Some limitations of the current study include the use of region-of-interest BMD values from a total-body scan and a lack of dietary information, training and injury histories, and detailed menstrual histories. The use of region-of-interest BMD values limits our ability to compare our results with those of authors using site-specific bone scans, yet our results were generally in agreement with those using more exact measures. 2, 3, 5, 8, 13 Although we collected information on menstruation during the past year and the age at menarche, athletes were not questioned on prior irregularities. Complete menstrual history may be more important than recent menstrual status when considering BMD. 8, 13, 15 In addition, it is possible that the number of years spent training or the number of skeletal injuries sustained (or both) may affect BMD. 2, 30 However, it is reasonable to assume that female athletes on Division I varsity teams have similarly intense training histories.
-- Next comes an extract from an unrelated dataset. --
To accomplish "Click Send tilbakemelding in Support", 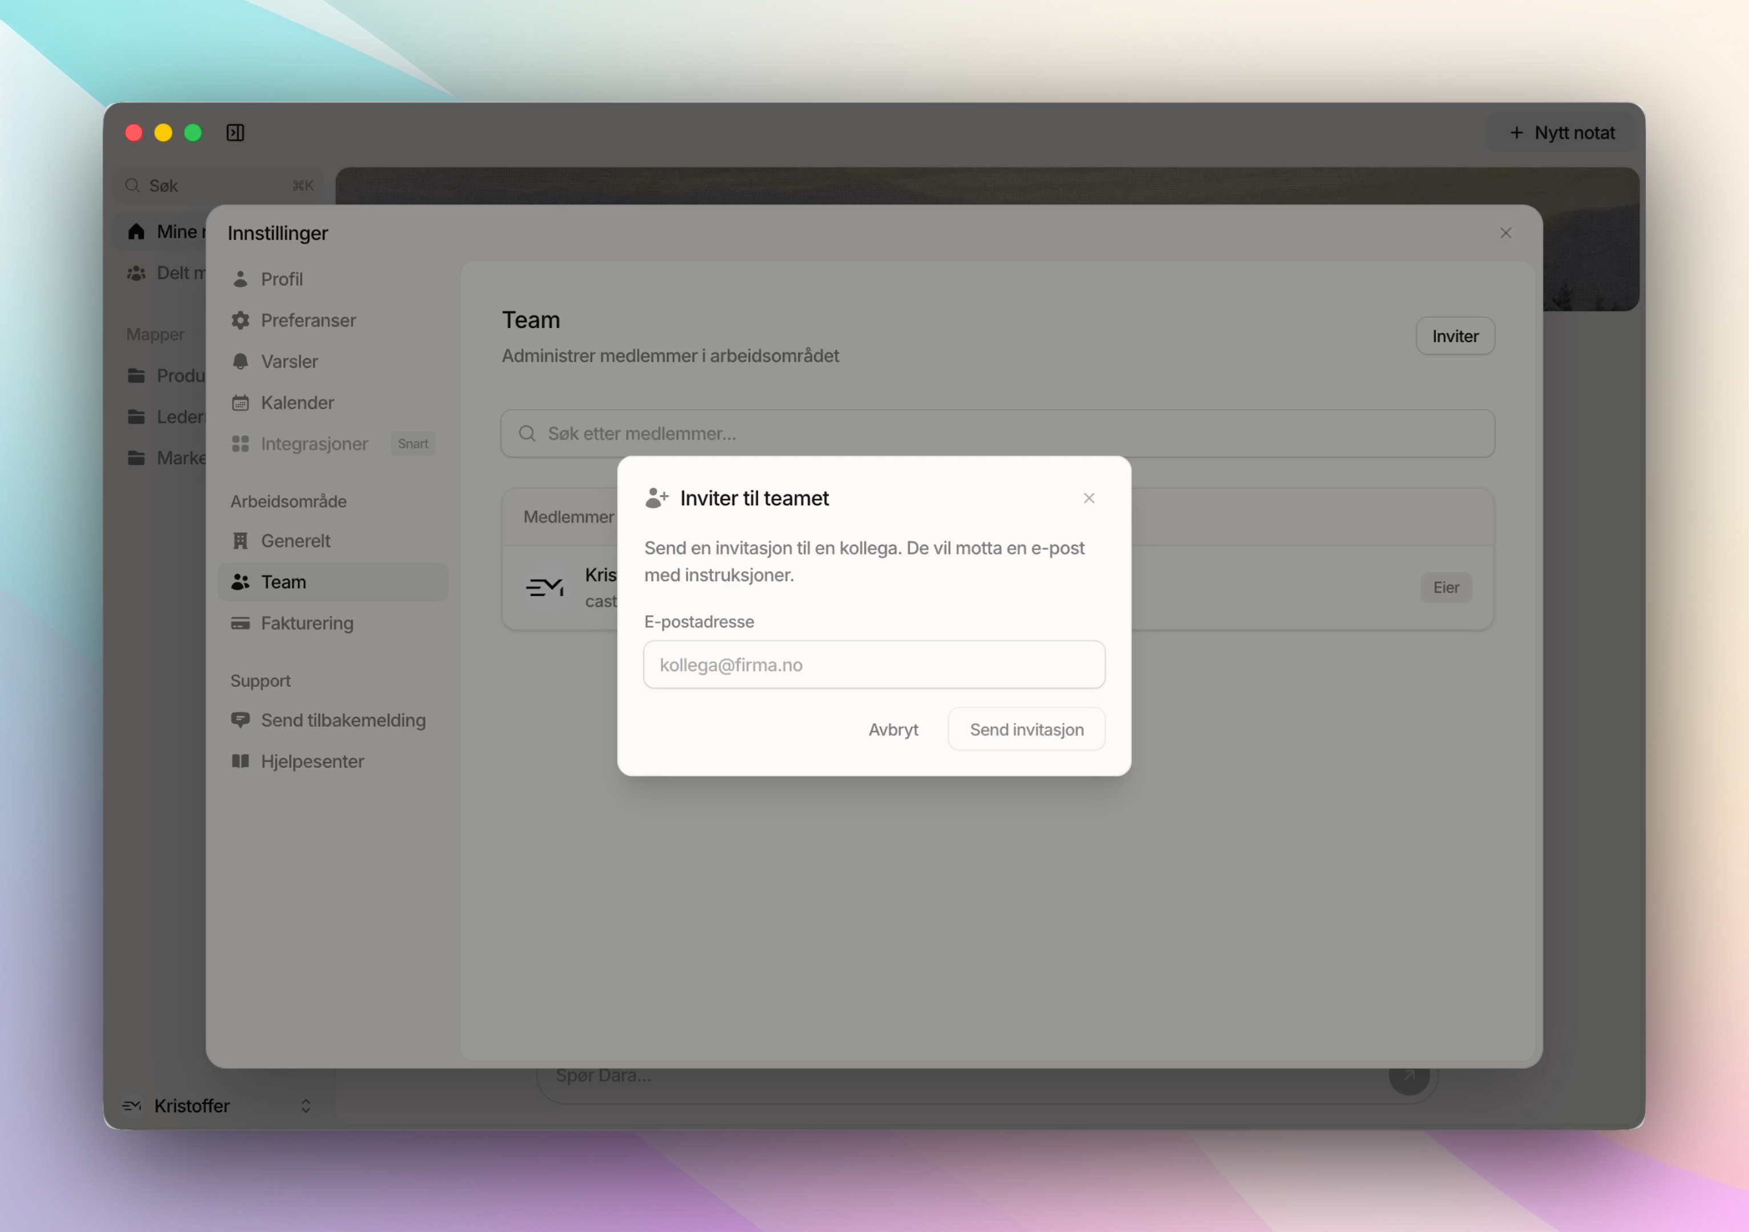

Dietary history may have added to our bone density predictive ability, but valid data are difficult to collect in normal clinical settings.
The results of this study add significantly to our understanding of bone health in Division I female athletes. Although it included only 99 women, this is one of the largest cohorts of collegiate female athletes with information regarding BMD published to date. In addition, no other groups have specifically considered the bone health of athletes in several sports included here (eg, softball, field hockey, crew). Our data showed that despite different training modes, total-body BMD was markedly similar among athletes in the various sports except for running and swimming/diving. Greater differences among sports were seen when comparing lumbar spine, pelvis, and average leg BMD; however, only the runners and swimmers and divers showed significantly lower values, which may have clinical implications. Athletic trainers working with female runners, swimmers, and divers should keep in mind their higher incidence of low BMD and be wary of overtraining. Future investigators examining the BMD of female athletes should consider using more detailed training, injury, menstrual, and dietary histories on a larger sample of athletes. In addition, longitudinal studies involving the BMD of varsity female athletes may yield more information on how bone health changes in response to intense training over time.